A New Direction for Risk?

Information Security celebrates its 10th anniversary with a new theory on risk management for the next decade.

Cramming 10 years of information security into 64 pages this month required a mighty big shoehorn, not to mention months of planning, hundreds of hours of research, interviewing and reporting on the happenings of the last decade in order to justly commemorate this publication's 10th anniversary.

It was a blast putting this issue together because it gave all of us a chance to reconnect, or connect for the first time in some instances, with the pillars of this industry. We're fortunate to have access to these people that many in our readership don't enjoy, and it's our job to foster those relationships and share their insight, advice and leadership with you.

So in homage to that spirit, I bring you a new direction and some food for thought as we begin the next 10 years of our existence.

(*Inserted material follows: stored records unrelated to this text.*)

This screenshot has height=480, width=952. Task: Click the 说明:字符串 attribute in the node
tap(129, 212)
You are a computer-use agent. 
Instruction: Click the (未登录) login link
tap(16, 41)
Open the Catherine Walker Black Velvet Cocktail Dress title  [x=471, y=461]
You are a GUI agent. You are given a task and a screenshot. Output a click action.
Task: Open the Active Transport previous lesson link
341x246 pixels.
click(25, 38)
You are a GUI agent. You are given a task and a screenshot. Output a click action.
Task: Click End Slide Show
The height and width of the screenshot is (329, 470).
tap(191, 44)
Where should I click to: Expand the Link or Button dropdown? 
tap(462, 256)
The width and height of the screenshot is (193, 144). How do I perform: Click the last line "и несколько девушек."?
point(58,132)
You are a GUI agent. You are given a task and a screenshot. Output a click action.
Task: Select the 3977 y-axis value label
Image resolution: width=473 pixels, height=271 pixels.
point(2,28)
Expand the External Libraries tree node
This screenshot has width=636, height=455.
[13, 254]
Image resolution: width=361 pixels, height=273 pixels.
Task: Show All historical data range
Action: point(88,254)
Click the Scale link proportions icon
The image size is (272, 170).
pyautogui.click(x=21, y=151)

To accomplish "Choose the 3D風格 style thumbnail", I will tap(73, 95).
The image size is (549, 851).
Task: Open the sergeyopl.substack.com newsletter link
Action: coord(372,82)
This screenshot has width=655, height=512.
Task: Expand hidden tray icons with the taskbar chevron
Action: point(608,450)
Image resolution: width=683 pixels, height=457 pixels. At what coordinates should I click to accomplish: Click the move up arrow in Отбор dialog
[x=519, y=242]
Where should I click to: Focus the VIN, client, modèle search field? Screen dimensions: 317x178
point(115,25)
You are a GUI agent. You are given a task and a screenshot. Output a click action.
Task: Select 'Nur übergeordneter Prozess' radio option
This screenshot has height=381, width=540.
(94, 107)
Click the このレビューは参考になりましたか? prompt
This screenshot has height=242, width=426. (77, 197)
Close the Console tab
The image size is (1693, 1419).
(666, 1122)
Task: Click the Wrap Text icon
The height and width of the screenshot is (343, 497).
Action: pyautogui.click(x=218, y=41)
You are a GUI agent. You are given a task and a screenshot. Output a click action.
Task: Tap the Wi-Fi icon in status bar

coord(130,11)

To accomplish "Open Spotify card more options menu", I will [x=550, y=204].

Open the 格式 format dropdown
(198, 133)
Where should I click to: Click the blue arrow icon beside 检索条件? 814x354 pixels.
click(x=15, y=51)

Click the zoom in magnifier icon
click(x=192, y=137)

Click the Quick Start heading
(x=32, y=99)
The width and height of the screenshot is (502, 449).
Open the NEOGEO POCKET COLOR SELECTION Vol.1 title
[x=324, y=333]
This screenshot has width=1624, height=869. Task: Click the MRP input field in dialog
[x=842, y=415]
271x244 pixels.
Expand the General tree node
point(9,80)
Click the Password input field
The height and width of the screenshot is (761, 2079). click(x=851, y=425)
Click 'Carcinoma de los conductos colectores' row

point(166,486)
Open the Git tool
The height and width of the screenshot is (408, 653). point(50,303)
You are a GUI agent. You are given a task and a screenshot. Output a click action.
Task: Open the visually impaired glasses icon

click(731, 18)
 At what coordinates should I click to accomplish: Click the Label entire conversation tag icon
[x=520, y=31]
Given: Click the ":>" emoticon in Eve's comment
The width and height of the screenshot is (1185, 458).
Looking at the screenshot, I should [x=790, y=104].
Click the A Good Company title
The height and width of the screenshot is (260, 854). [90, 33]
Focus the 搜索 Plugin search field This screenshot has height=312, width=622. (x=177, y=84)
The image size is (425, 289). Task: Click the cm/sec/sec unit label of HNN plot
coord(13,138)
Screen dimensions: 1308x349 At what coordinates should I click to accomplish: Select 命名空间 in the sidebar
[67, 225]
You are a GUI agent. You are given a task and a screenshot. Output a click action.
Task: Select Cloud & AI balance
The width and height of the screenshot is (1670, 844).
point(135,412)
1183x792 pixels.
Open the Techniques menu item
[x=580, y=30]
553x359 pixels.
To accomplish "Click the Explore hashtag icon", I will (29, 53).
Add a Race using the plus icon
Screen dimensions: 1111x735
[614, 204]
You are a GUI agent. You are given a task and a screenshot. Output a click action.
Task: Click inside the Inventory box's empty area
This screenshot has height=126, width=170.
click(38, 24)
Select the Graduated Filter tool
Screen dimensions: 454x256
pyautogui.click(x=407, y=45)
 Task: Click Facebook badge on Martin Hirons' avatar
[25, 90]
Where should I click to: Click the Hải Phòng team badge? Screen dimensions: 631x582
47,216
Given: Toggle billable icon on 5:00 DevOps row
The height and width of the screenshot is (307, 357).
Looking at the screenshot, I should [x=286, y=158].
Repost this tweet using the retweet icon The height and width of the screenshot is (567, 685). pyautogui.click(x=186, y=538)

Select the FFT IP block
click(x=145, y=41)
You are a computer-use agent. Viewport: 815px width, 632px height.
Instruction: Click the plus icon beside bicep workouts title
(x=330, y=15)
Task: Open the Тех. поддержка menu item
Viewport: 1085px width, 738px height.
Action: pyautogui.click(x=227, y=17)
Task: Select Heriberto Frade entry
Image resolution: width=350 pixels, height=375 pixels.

At our Information Security Decisions conference in November, one of our Security 7 award winners, Tim McKnight, suggested we might change the name of the show to Information Risk Decisions because managing and prioritizing spending and security programs based on risk is essentially the only way that makes sense.

Well, luminary Donn Parker, one of the first to research cybercrime, begs to differ. I interviewed Donn for this issue (download the complete interview at and he's not buying the current groundswell of interest in risk management. He said so in an ISSA Journal article last year, and reiterated it to me a few weeks ago.

"Reducing risk is a very weak objective for information security, because it is not measurable," Parker says. "How can you have risk management--which is an oxymoron--work, if you cannot measure the risk in any valid way? I think it's important to recognize that nobody has ever publicly done a study showing the validity of risk assessment and risk management."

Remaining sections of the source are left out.